TASK OBJECTIVE: Please output the entries below without altering a single character.

Dataset items:

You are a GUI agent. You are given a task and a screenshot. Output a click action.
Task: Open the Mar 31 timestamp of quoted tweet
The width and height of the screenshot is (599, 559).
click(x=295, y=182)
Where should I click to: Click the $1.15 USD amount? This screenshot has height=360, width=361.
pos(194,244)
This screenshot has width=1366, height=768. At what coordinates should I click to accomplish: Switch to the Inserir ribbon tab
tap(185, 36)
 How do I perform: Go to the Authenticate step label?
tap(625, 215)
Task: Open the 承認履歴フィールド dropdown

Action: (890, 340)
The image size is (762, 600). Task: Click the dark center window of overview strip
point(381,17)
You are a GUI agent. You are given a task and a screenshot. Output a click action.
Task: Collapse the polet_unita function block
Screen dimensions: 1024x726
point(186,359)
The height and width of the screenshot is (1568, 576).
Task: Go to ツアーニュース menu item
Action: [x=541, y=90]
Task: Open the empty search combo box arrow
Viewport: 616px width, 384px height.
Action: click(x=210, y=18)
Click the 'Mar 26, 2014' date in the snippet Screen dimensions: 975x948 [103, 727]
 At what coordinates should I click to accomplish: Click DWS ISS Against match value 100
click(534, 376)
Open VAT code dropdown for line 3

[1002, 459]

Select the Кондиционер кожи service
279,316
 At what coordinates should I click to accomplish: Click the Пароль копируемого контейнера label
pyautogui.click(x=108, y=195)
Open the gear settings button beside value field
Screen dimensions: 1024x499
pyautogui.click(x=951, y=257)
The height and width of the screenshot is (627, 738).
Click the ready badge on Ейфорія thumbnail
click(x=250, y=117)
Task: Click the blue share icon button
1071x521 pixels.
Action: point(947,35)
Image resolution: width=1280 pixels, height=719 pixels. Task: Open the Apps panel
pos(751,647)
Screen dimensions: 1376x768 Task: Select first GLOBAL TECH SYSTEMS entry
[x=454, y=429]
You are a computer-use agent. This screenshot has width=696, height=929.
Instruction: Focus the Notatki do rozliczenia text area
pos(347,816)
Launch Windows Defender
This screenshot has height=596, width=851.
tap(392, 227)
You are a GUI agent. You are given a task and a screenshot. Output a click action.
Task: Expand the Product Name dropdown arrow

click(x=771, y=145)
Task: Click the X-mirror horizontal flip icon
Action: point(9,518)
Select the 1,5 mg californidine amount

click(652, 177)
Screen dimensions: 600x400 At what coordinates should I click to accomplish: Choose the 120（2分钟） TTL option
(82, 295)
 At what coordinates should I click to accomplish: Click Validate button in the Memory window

WRITTEN RESPONSE:
You are a GUI agent. You are given a task and a screenshot. Output a click action.
Task: Open the Mar 31 timestamp of quoted tweet
The width and height of the screenshot is (599, 559).
click(x=295, y=182)
Where should I click to: Click the $1.15 USD amount? This screenshot has height=360, width=361.
pos(194,244)
This screenshot has width=1366, height=768. At what coordinates should I click to accomplish: Switch to the Inserir ribbon tab
tap(185, 36)
 How do I perform: Go to the Authenticate step label?
tap(625, 215)
Task: Open the 承認履歴フィールド dropdown

Action: (890, 340)
The image size is (762, 600). Task: Click the dark center window of overview strip
point(381,17)
You are a GUI agent. You are given a task and a screenshot. Output a click action.
Task: Collapse the polet_unita function block
Screen dimensions: 1024x726
point(186,359)
The height and width of the screenshot is (1568, 576).
Task: Go to ツアーニュース menu item
Action: [x=541, y=90]
Task: Open the empty search combo box arrow
Viewport: 616px width, 384px height.
Action: click(x=210, y=18)
Click the 'Mar 26, 2014' date in the snippet Screen dimensions: 975x948 [103, 727]
 At what coordinates should I click to accomplish: Click DWS ISS Against match value 100
click(534, 376)
Open VAT code dropdown for line 3

[1002, 459]

Select the Кондиционер кожи service
279,316
 At what coordinates should I click to accomplish: Click the Пароль копируемого контейнера label
pyautogui.click(x=108, y=195)
Open the gear settings button beside value field
Screen dimensions: 1024x499
pyautogui.click(x=951, y=257)
The height and width of the screenshot is (627, 738).
Click the ready badge on Ейфорія thumbnail
click(x=250, y=117)
Task: Click the blue share icon button
1071x521 pixels.
Action: point(947,35)
Image resolution: width=1280 pixels, height=719 pixels. Task: Open the Apps panel
pos(751,647)
Screen dimensions: 1376x768 Task: Select first GLOBAL TECH SYSTEMS entry
[x=454, y=429]
You are a computer-use agent. This screenshot has width=696, height=929.
Instruction: Focus the Notatki do rozliczenia text area
pos(347,816)
Launch Windows Defender
This screenshot has height=596, width=851.
tap(392, 227)
You are a GUI agent. You are given a task and a screenshot. Output a click action.
Task: Expand the Product Name dropdown arrow

click(x=771, y=145)
Task: Click the X-mirror horizontal flip icon
Action: point(9,518)
Select the 1,5 mg californidine amount

click(652, 177)
Screen dimensions: 600x400 At what coordinates should I click to accomplish: Choose the 120（2分钟） TTL option
(82, 295)
 At what coordinates should I click to accomplish: Click Validate button in the Memory window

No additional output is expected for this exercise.